Pelaksanaan Operasi Keselamatan Matoa Tahun 2021 ini akan berlangsung selama 14 hari terhitung mulai Senin (12/4/2021) hingga Minggu (25/4/2021) dengan melibatkan sebanyak 564 personil gabungan.
Kapolda Papua dalam sambutannya yang dibacakan Wakapolda mengatakan, apel gelar pasukan ini dilaksanakan dalam rangka cipta kondisi Kamseltibcarlantas menjelang Idul Fitri 1442 H tahun 2021 di tengah pandemi covid-19.
“Selain itu, untuk mengetahui sejauh mana kesiapan personil maupun sarana pendukung lainnya, sehingga kegiatan operasi dapat berjalan dengan optimal dan dapat berhasil sesuai dengan tujuan serta sasaran yang telah ditetapkan,” ungkapnya.
Kapolda juga merincikan data jumlah pelanggaran lalu lintas berupa tilang tahun 2019 sejumlah Rp13.585 kasus kemudian meningkat di 2020 sejumlah 17.273 kasus atau naik 27persen.
Sementara untuk teguran pada 2019 sejumlah 12.866 pelanggaran dan kemudian meningkat di 2020 sejumlah 16.128 pelanggaran atau naik 25 persen.

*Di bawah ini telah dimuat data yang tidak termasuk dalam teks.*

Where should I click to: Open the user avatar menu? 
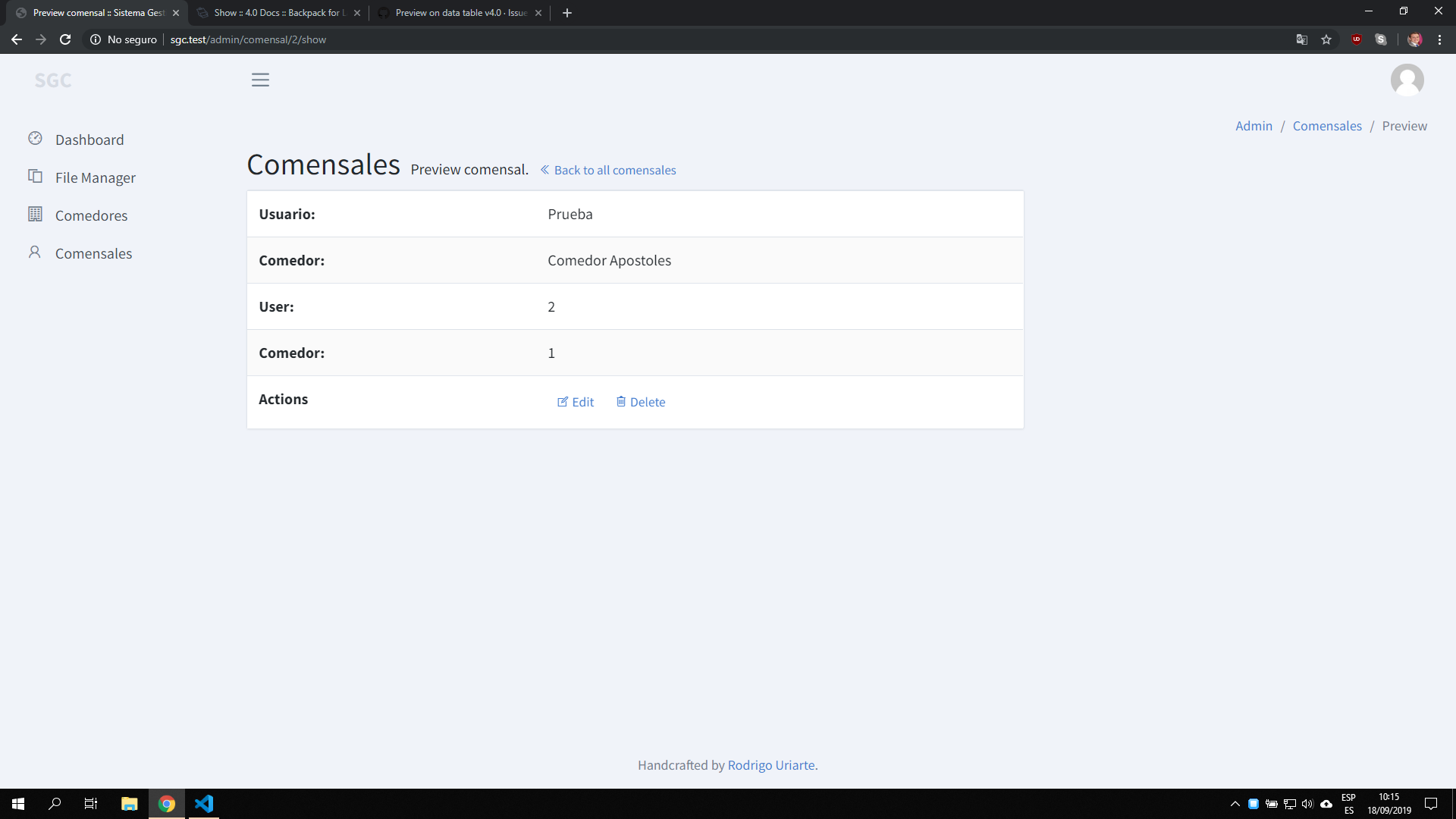click(x=1407, y=79)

Kemudian, jumlah kecelakaan lalu lintas pada 2019 sejumlah 2.224 kejadian namun menurun di 2020 sejumlah 1.717 kejadian atau turun 23 persen.

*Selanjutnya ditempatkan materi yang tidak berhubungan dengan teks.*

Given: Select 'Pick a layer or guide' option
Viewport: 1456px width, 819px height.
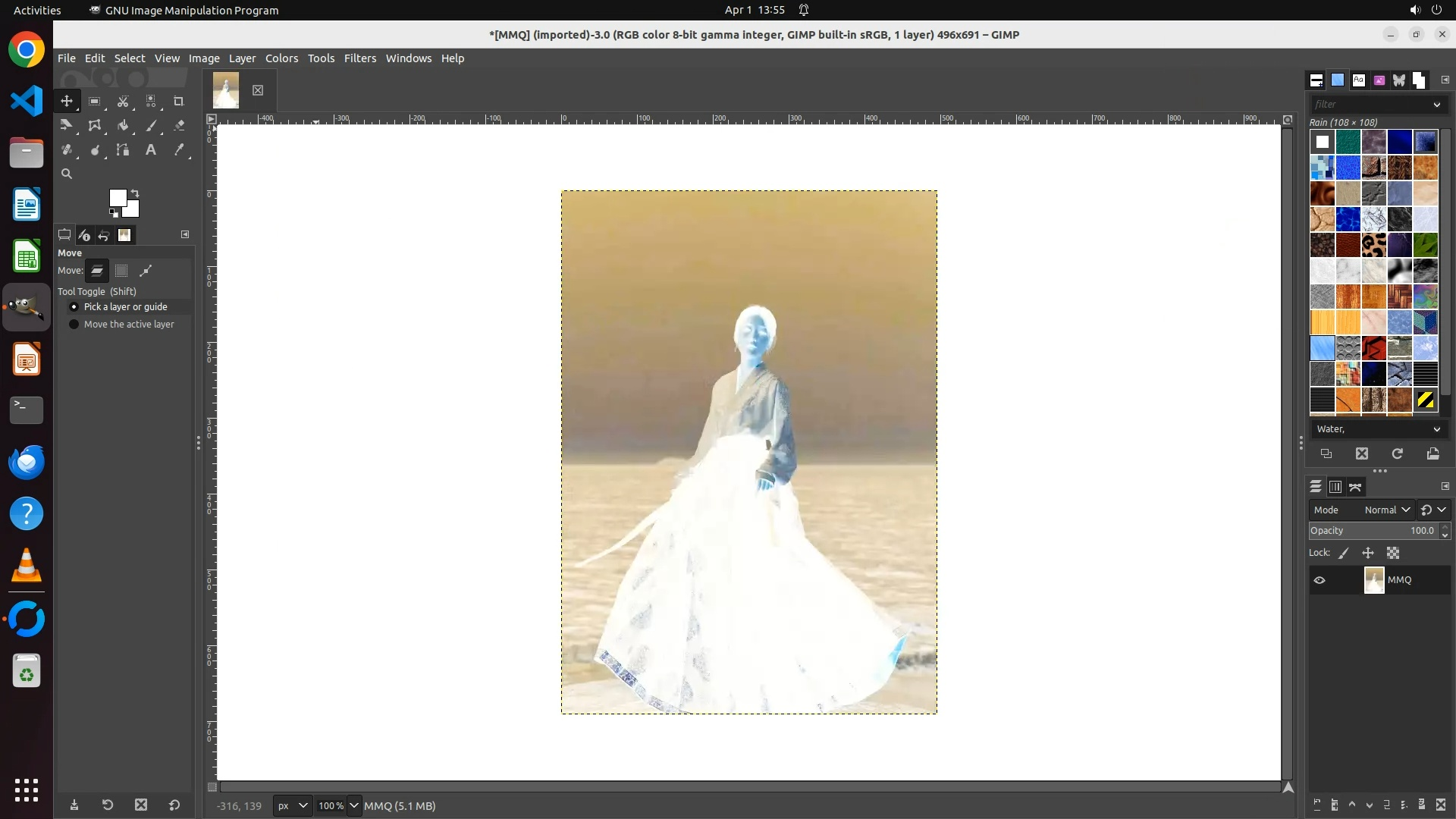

Selanjutnya, korban meninggal dunia di 2019 mencapai 283 jiwa namun menurun di 2020 sejumlah 208 jiwa atau turun 27 persen.
Tren menurun juga terjadi pada korban luka berat, di 2019 sejumlah 1.165 orang namun pada tahun 2020 total sejumlah 897 orang atau terjadi penurunan hingga 23 persen.
Begitu pula dengan korban luka ringan yang mana pada 2019 mencapai 2.170 orang namun di tahun berikutnya menurun hingga 1.778 orang atau turun18 persen.
Kerugian rupiah di 2019 mencapai Rp9.172.308.000,- namun pada 2020 sejumlah Rp8.228.782.000,- atau ada penurunan hingga 10 persen.
Pada pelaksanaan operasi keselamatan Matua 2021 kali ini, diprioritaskan kegiatan Dik lantas yang mampu mewujudkan rasa simpati masyarakat kepada Polri khususnya Polantas.
Disamping itu untuk mengedukasi masyarakat agar menciptakan situasi kamseltibcarlantas yang tertib.
“Kita menyadari bahwa dalam mengatasi permasalahan bidang lalu lintas tersebut kita tidak bisa berdiam diri bahkan kita wajib melakukan berbagai upaya untuk menciptakan pemerintah yang bertanggung jawab dalam membina dan memelihara kamseltibcarlantas,” pungkasnya.